Artificial Intelligence (AI)

 └── Machine Learning (ML)

       └── Collaborative filtering models (Netflix/Spotify)

 └── Deep Learning (DL)

       └── Diffusion models (DALL·E, Midjourney)

       └── Transformer models (ChatGPT/GPT, Netflix/Spotify)

Choosing the Right Approach: A Decision Checklist

Dataset size:
Small/structured = ML
Large/unstructured = DL

Need for interpretability
High = ML
Low = DL is acceptable

Available computational resources
Limited = ML
Robust = DL is possible

Problem type
Tabular data = ML
Images/text/audio = DL

Learning Roadmaps for ML vs DL

Here’s a practical learning roadmap, starting with some shared fundamentals, since DL builds on ML fundamentals.
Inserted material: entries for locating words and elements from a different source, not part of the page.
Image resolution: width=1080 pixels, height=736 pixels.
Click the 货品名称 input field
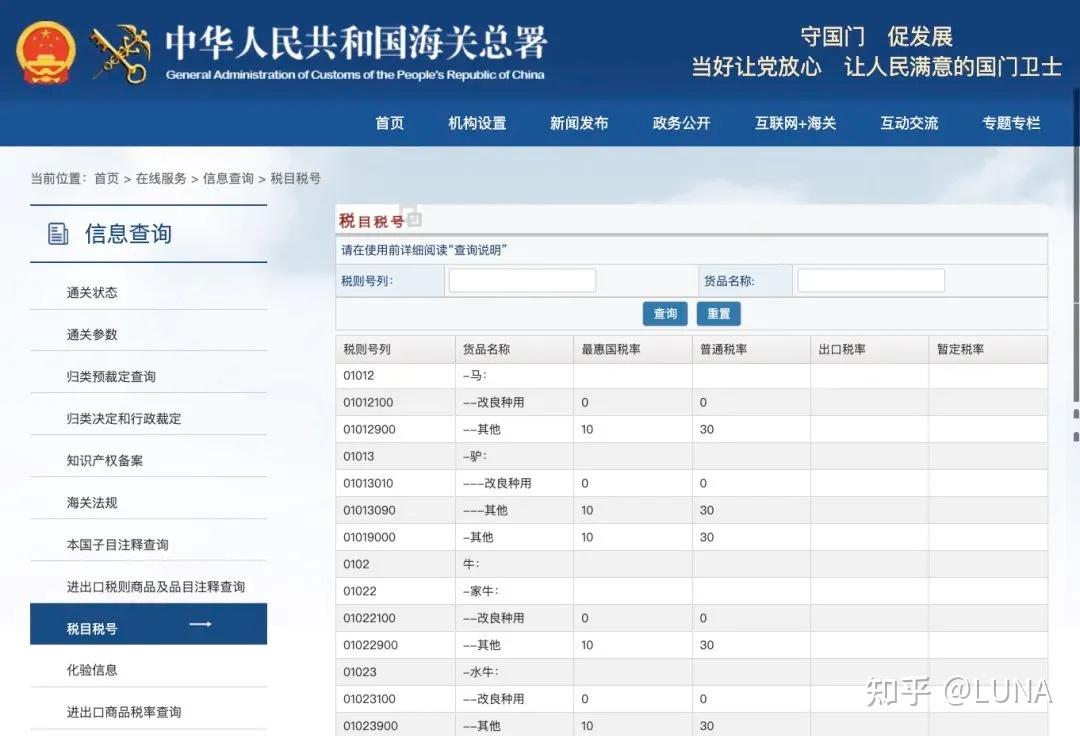point(870,280)
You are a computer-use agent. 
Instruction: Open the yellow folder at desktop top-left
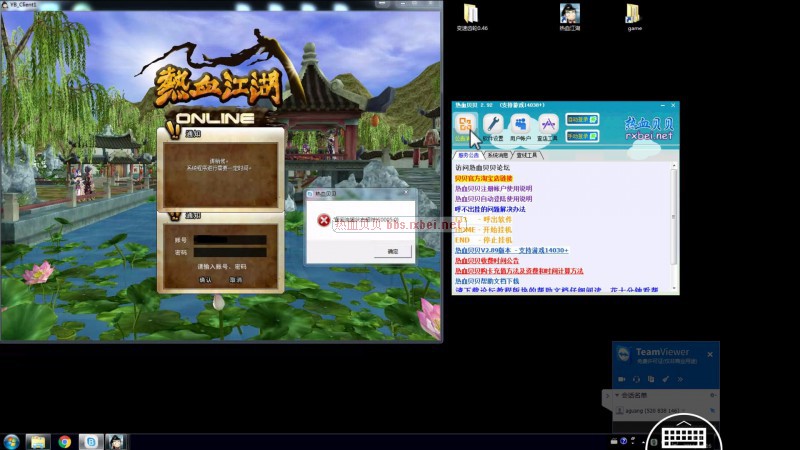pyautogui.click(x=471, y=14)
Also keep in mind that your specific path depends on the particular problem to solve and the available resources for your system.

Shared fundamentals:

• Learn basic programming and data prep like Python fundamentals, NumPy, Polars/pandas and data visualization (matplotlib, seaborn)
• Know math fundamentals such as linear algebra, probability and statistics and basic calculus
• Learn data handling basics like data cleaning, feature engineering, training, validation and testing

Machine Learning path:

• Core concepts such as supervised vs unsupervised learning, bias-variance tradeoff, overfitting and regularization and evaluation metrics.
• Focus on classic ML models (linear and logistic regression, decision trees, random forests, SVMs).
• Core libraries (scikit-learn)
• Feature engineering, including encoding categorical variables, scaling and normalization, time-based features and aggregations.
• Model tuning and validation techniques such as cross-validation, hyperparameter tuning, feature selection and error analysis.
• Production ML tasks, including model deployment, monitoring and drift detection, retraining pipelines and explainability.

Deep Learning path:

• Neural network fundamentals, including perceptron, activation functions, loss functions, backpropagation and optimization
• Core DL architectures with a focus on feedforward networks, CNNs (images), RNNs/LSTMs/GRUs (sequences) and transformers (NLP, vision)
• DL Frameworks (Pytorch, TensorFlow, Keras)
• Training (GPU training, distributed training, mixed precision and transfer learning)

Remember that DL builds on ML fundamentals, so start with ML basics regardless of your end goal.

Making the Right Choice for Your Needs

Machine learning and deep learning are two approaches to achieving AI, depending on your data requirements, computational demands, interpretability needs and use cases.

ML use cases are typified by smaller, tabular structured datasets. They often have high interpretability/explainability needs and have lower computational requirements and time commitments.

DL use cases involve complex patterns, and large amounts of diverse, unstructured data and accuracy is more important than interpretability. A much larger compute infrastructure and time investment is needed for training DL models.

The best choice depends on your specific problem and available resources. Know that both technologies continue to evolve, with more robust model architectures using less memory, more efficient training and better evaluation and testing. There is growing convergence in AI where ML, DL and rules are combined in hybrid systems. New applications and regulatory and governance demands will also influence how models are built and deployed.

ML is not replacing DL. Both continue to evolve side by side.